Последнее сардоническое слово обычно оставалось за Эриком. Однажды, когда он сопровождал пленного немецкого генерала в отведенное ему помещение в фермерском доме, генерал бурно протестовал против размещения, крича: " Я — генерал Вермахта!». Эрик Варбург с великолепным спокойным тактом ответил: «Ja, aber leider haben wir Sie nicht erwartet.» («Да, но, к сожалению, мы вас не ждали»).
После войны именно Эрик убедил союзников разрешить семейному банку в Гамбурге возобновить работу, и сейчас он является старшим партнером гамбургского офиса, хотя и он, и его маленький сын Макс II остаются гражданами США[64].
Война не только сплотила семьи, но и разлучила их, и в Нью-Йорке последствия политики Гитлера в отношении евреев оказались наиболее глубокими. Это был конец мечты. Мечте удалось пережить Первую мировую войну почти в целости и сохранности.

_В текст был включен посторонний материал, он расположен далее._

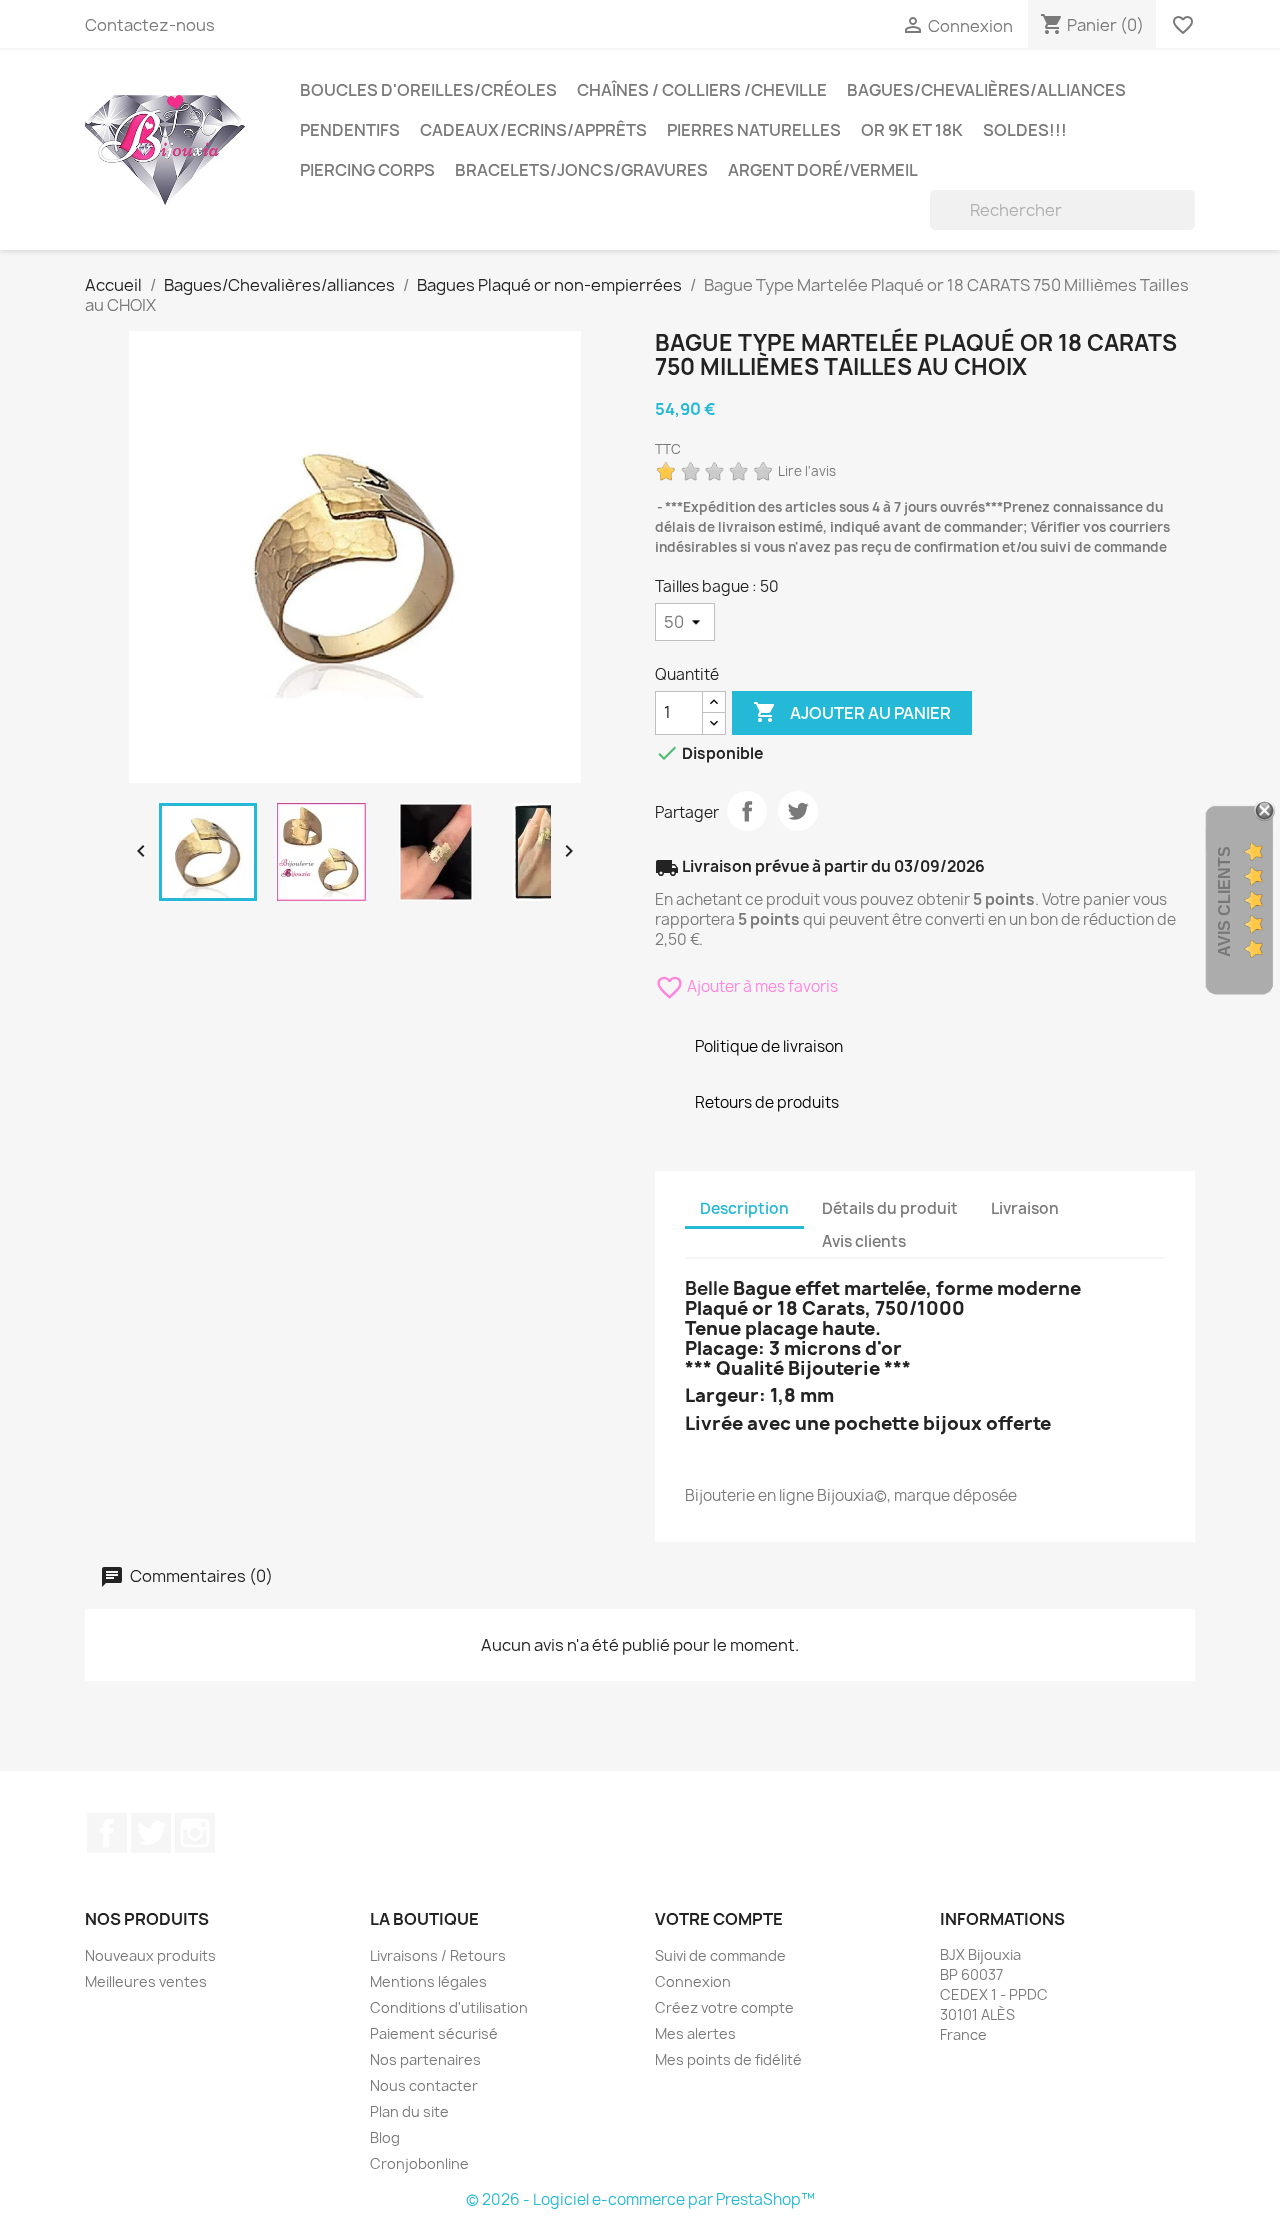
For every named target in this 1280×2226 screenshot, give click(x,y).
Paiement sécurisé (434, 2033)
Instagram (195, 1833)
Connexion (693, 1981)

В этой войне легко было обвинить, как это сделал Отто Кан, «прусский правящий класс». Отчасти эта мечта была связана с романтическими ассоциациями с родиной и сентиментальной ностальгией по «старой Германии», которая в воображении всегда была зеленой и весенней:
Я думаю о Германии ночью
Потом меня уложили спать...
Но еще более важной частью мечты было представление немецкого еврея, как в Германии, так и в Америке, о своей «особости». Когда немецкий еврей думал о себе, он, как правило, делал это в терминах поэзии Гейне и музыки Мендельсона, а также многочисленных вкладов евреев, которые каждый хороший немецкий еврей может перечислить, в немецкую науку, образование и промышленность. По мере того как все это систематически стиралось в Германии, немецкие еврейские семьи Нью-Йорка с ужасом смотрели друг на друга, заново оценивая все то — свою немецкую культуру и язык, свои немецкие пароходы, свои немецкие вина, — из чего они когда-то черпали чувство значимости и превосходства. С тяжелым чувством утраты они взялись за сбор разрозненных членов своих семей из охваченной пламенем Европы.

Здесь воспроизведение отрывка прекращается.